By: Wilco (wilco.dijkstra.delete@this.ntlworld.com), November 4, 2019 4:01 pm
Room: Moderated Discussions
Ronald Maas (ronaldjmaas.delete@this.gmail.com) on November 3, 2019 9:44 pm wrote:
> Wilco (wilco.dijkstra.delete@this.ntlworld.com) on November 3, 2019 11:09 am wrote:
> > The size of a core is already insignificant at the low end. Flash, SRAM and peripherals
> > take most of the die space of a microcontroller. A Cortex-M23 core takes 0.0037 mm^2
> > on 28HPC despite supporting multiply, division, load/store multiple etc.
> >
> Footprint of a core is not so insignificant when using older process technologies or FPGA soft cores.
This is a die shot of a low-end 180nm Cortex-M3 microcontroller. The core takes less than 4% of the die (a Cortex-M23 would be about half that). Saving another 10-20% from the core size doesn't help the bottom line since it will lower performance and increase power consumption, making the device less competitive.

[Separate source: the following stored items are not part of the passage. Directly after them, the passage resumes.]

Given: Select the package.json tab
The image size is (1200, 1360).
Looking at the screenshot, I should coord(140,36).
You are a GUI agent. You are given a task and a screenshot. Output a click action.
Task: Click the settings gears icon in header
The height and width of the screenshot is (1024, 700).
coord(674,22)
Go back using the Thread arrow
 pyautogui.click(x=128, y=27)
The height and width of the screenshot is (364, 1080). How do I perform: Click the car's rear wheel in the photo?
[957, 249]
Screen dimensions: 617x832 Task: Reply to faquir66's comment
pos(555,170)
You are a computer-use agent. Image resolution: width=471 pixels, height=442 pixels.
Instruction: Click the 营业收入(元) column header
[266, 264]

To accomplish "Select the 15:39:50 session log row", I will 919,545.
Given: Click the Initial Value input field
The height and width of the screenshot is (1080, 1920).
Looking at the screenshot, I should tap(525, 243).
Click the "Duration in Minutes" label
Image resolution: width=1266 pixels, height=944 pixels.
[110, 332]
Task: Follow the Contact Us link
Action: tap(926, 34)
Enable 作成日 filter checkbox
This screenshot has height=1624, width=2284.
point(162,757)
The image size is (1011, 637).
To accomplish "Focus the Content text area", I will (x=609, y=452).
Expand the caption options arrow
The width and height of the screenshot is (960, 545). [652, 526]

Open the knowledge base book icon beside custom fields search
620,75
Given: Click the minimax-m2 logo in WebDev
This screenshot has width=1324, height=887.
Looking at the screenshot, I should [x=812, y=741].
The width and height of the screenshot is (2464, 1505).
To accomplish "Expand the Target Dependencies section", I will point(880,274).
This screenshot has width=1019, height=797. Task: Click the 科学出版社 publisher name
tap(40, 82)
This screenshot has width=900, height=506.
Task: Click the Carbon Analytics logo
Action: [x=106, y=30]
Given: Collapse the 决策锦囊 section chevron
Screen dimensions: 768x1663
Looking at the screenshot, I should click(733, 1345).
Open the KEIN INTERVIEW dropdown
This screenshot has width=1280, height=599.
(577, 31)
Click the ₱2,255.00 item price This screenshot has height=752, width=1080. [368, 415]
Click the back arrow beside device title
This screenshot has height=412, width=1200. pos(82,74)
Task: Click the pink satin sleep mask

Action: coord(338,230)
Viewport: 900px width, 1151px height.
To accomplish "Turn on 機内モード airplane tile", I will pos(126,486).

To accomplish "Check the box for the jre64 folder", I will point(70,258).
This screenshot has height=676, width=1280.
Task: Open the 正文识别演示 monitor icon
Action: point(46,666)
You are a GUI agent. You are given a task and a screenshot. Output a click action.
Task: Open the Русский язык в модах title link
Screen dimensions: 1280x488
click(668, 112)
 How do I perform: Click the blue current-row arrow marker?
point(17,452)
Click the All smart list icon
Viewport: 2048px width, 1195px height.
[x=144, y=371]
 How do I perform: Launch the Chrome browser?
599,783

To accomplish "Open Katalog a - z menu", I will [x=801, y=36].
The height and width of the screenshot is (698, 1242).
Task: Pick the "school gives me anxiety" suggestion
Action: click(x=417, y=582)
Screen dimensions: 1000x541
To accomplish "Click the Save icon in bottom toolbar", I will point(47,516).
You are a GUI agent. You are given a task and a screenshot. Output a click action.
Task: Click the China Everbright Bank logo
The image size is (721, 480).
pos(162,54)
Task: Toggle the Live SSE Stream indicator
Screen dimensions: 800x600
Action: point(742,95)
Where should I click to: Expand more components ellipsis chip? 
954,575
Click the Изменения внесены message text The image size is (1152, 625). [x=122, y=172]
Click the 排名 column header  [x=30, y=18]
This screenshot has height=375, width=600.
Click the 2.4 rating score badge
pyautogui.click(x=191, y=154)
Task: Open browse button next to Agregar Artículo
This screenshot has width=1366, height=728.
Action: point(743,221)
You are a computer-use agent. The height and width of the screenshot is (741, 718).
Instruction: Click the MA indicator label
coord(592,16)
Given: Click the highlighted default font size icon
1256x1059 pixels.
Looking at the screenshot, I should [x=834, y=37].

> > Reducing the size of a core to the absolute bare minimum
> > implies executing extra instructions, and thus a higher
> > frequency to get the same performance, plus extra power to fetch those instructions and maybe even a larger
> > flash if your code no longer fits. You have to look beyond the decoder and consider the whole system.
> >
> > > On high end implementations, the number of transistors needed for branch prediction, out of order
> > > execution, uncore, etc. will dwarf for what is needed to implement instruction fusion.
> >
> > Instruction fusion adds a non-zero cost even in a high-end implementation (for
> > example extra decode cycles and thus higher mispredict latency), so an implementation
> > of an ISA which doesn't need such fusion would still be faster.
> >
> It has been a while since I watched that video. But if I remember correctly, fusion works
> by treating two 16-bit instructions as a single 32-bit instruction. The decode will be more
> complex but this approach would not necessary require any additional decode cycles.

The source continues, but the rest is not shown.